OBEZİTE (ŞİŞMANLIK) TEHLİKESİ HER GEÇEN GÜN ARTIYOR

Obezite vücutta zararlı miktarda yağ birikimidir ve çağımızın en önemli sağlık sorunları arasındadır. Vücut ağırlığının kişinin boyuna metrekare cinsinden bölünmesiyle elde edilen beden kitle indeksi (BKİ) şişmanlığın seviyesini ölçmekte kullanılır. Hesaplama sonucu  25’in üzerinde olanlar şişman, 30’un üzerinde olanlar obez, 40’ın üzerinde olanlar aşırı obez sınıfına girerler.

Obezitenin Nedenleri

İnsan vücuduna giren enerji ile kişinin günlük aktiviteleri ile harcadığı enerji miktarının arasındaki orantısızlık obezitenin temel nedenidir.  Vücuda giren enerji yeterince yakılamazsa yağ olarak depolanır. Bu da beraberinde obeziteyi getirir. Buna paralel olarak hareketsiz yaşam tarzı, şehirleşme, yüksek miktarda kalori içeren yiyeceklerin tüketimi de obeziteye zemin hazırlar.

Obezite, kalp – damar hastalıkları, iskelet sistemi sorunları, kanser türleri, sindirim sistemi hastalıkları, eklem bozuklukları, psikolojik problemler, astım ve solunum rahatsızlıkları gibi pek çok sağlık problemine neden olur.

Her yıl dünyada 2.6 milyon kişi obeziteden dolayı hayatını kaybetmektedir. Türkiye’de %30 oranında olan obezitenin görülme sıklığı her geçen gün endişe verici düzeyde artış göstermektedir.

Obezitenin temeli çocukluk çağında atılır.

Nasıl Önlenir?

Şişman anne babanın çocuklarının da şişman olma riski oldukça yüksektir.

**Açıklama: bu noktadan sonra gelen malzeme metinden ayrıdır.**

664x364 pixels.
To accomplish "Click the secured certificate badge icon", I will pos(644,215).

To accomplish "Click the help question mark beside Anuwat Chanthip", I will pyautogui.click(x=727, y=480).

Obezitede genetik faktörün rolü önemli derecededir. Obezite ile mücadeleye çocukluk çağından itibaren başlamak önemlidir. Bebeklerin dengeli beslenmesine önem verilmeli, anne sütü döneminden ek besinlere geçtikçe sebze, meyve ve sağlıklı tahıllar yedirilmeli, hazır gıdalardan uzak tutulmalıdır.

Yetişkinler ise;

Yaşam tarzlarını değiştirmeli, günlük aktivitelerini artırmalı, asansör kullanmak yerine merdiveni tercih etmeli, enerji tüketebileceği hobilere yönelmeliler. Bunlara ek olarak sağlıklı beslenme planını uygulamalı, şeker, un tuz ve yağı az besinler tüketmeliler. Obezite ile mücadelede psikolojik destek almak da son derece yararlıdır. Bunlara ek olarak ilaç ve cerrahi tedavi yöntemleri de mevcuttur.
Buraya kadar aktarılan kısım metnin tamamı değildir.